We’re going up some stairs from the cells to the yard.

“To the yard for North Segregation,” Robinson says.

At the top of the stairs, the door opens out to a roof and a beautiful west-facing view of Mt. Tamalpais. “Wow. What a view.”

Most of the men on the other side of the fence are just standing over in the distance and I’m looking at them, and they’re looking at me. “Hello,” I say.

“How’s it going?” Lt. Robinson says to some of the officers and men on the yard. One of the men wearing dark sunglasses approaches me and we start to talk. His name is Curtis Ervin.

“This particular program is not a true reflection of the entire Death Row because this is quote, unquote, ‘an honor program.’”

“What’s the honor part of it?” I ask.

“There are more privileges than East Block Death Row,” Ervin says, “more movement.”

“How do you get on North Block Death Row?” I ask.

“Waiting list,” Ervin says, “no write-ups, no 115’s.”

You have the opportunity to put your name on a list and the only way someone’s going to get off the top of the list is if they are executed or they die of natural causes or they commit suicide.

“How do I know if somebody’s is willing to talk to me?” I ask Lt. Robinson.

“Ask,” Lt. Robinson says.

“Should I just yell out?”

We make our way back down to the North Segregation tier and I’m allowed to walk along the tier and interview, again, anyone.

One of the cells I approach is the cell of Douglas Mickey, “Oh, you have nice lighting. How did you design that?”

“Just put a piece of paper on a lamp,” Mickey says, “it’s better than a bright light.”

There’s kind of a glow, like an orange glow in his cell. He sleeps on the floor and uses the surface of his bed as a desk. And he says he was a country boy. “How long have you been here?” I ask.

“Since ’83,” he says.

“Murder 1?”

“Actually, I got it for jaywalking. That’s what you’re here for on Death Row.”

In 1980, he was convicted of two first-degree murders and sentenced to death, “And I’ve been a hunt, fishing guy in Alaska, and I really love the outdoors. But I could survive in here. I can stay productive.”

This hunting, fishing man has been locked up in this cell for 32 years.

“You don’t have any trees though,” I say, wondering how he survives without nature.

“I’ve got one right here,” Mickey says.

So he reaches down, says he has a tree. And I’m thinking a tree? And he reaches down and he holds up, “Bonsai,” this six-inch high macramé tree in his hand. “She’s taking a picture of your tree.”
“Pull it back just bit,” I ask, so I can take a picture of his tree.

“Take it easy,” I say as I walk down the tier.

“Tell Jerry I said hi,” Mickey says as we leave. I think he means Jerry Brown, the Governor of California.

Down at the end of the tier, inside the very last cell, a man is sitting on his bunk, playing the guitar.

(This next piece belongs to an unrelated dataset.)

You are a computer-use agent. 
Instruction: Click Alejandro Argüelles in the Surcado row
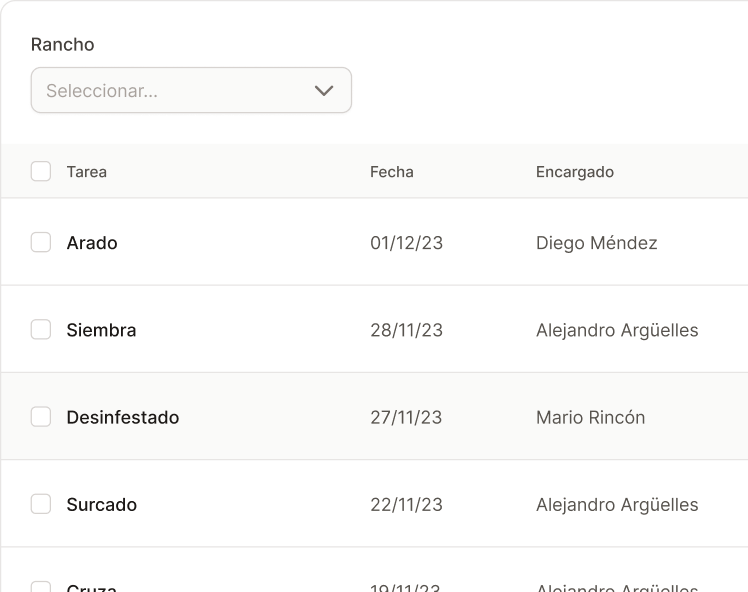point(617,505)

“And this is…Mr. Ervin. You’re playing.”
He stops briefly, but I encourage him to continue, “Keep playing, I want to record.”

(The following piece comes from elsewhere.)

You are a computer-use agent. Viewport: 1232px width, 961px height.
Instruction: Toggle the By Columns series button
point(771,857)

Just as Ervin begins to play, Robinson says it’s time to go, “We got to get going.”

I follow Robinson back down the tier, through the security gate and out through the big steel doors, passing guards and guns.
“Bye. Bye. Bye.”

It’s a relief to be out of the cellblock, walking in the warm sunshine. It’s a feeling the condemned men I’ve just left behind will probably never have and it occurs to me, that the men I’ve just spent time with are probably never going to see another reporter in their lifetime.

Now when I ask if I can go back on Death Row. I ask if any other reporters are going on Death Row and it’s no. Do you have any plan for letting any reporters go on Death Row, no. It was a one shot deal.